Por Lola Fernández Burgos
Como un reflejo de los cambios habidos en este año que sin duda jamás olvidaremos, y no precisamente por lo bonito, está que ahora cuando salimos de casa no nos acordamos del donut, las llaves o la cartera, sino que lo que casi siempre olvidamos es la mascarilla, esa compañera que nunca hubiéramos imaginado ni en sueños. Porque antes, y ya estamos empezando a acostumbrarnos a un antes y un después, seguramente con el referente del confinamiento que empezó en marzo y que no sabemos si volverá; antes decía, la mascarilla era algo muy infrecuente de ver, casi siempre relacionada con problemas de alergias respiratorias, o propias del ámbito hospitalario. Pero ahora, ay ahora, es el complemento indispensable, amén de obligatorio, de nuestra vida fuera de casa. Desde luego, jamás me prestaré a lo de mascarillas a la moda, para combinar con la ropa, para poner en ella los símbolos de nuestra ideología o mismamente los colores de nuestros equipos deportivos favoritos. Me niego a querer embellecer de ninguna manera un elemento que sólo me provoca dolor, y que esconde no ya solo el miedo, sino las mismas expresiones de la cara. Nos movemos entre coordenadas de precaución, y en ello nos va algo tan importante como la vida, la nuestra o la de quienes nos rodean, y de rostros con ojos nada más. Si a ello añadimos unas gafas de sol, propias de los meses con mucha luz, ya me dirán ustedes el panorama humano con el que nos desenvolvemos día a día… De repente descubrimos un bigote que ni imaginábamos, una boca de labios carnosos o todo lo contrario, rostros que se transforman con una simple sonrisa, etc., claro que antes habrá que quitarse la mascarilla, para compartir aunque sea un café.

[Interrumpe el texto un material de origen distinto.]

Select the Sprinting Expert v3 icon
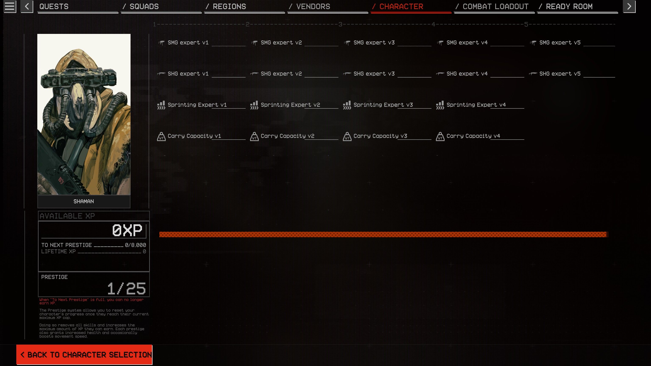The image size is (651, 366). 347,105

Nunca me sentí más preocupada en un medio más limpio y desinfectado, qué cosas tiene la vida. Empezamos ya a desarrollar nuevas conductas sin ser ni conscientes. Entras en algunos lugares, y te retiras el pelo de la frente para que te tomen la temperatura, con unos termómetros que parecen pistolas con que te fueran a volar los sesos. Y acto seguido buscas sin apenas darte cuenta algún bote de hidrogel para desinfectarte por enésima vez las manos. Por no hablar de cómo te quedas a veces paralizada porque giras la esquina y aparece un ser humano a tu vera… Distancia social, gel y mascarilla, los tres mandamientos de la pandemia, más toda la metamorfosis conductual que nos ha atrapado sin apercibirnos de ella. Y de repente, otoño ya, casi como un alivio de luto, porque no puede ser más penoso llevar mascarilla durante horas con el calor sofocante del verano. Y como nadie nos quitará la esperanza, empezamos a soñar que con los fríos del invierno será como llevar bufanda, y no sé nos hará tan pesada la tarea de esta prenda que amenaza con convertirse en una segunda piel. Que ustedes lo lleven, y la lleven, bien, y no se olviden antes de salir a la calle de cogerla, más que nada por aquello de no tener que volver a casa diciendo lo de anda, la mascarilla!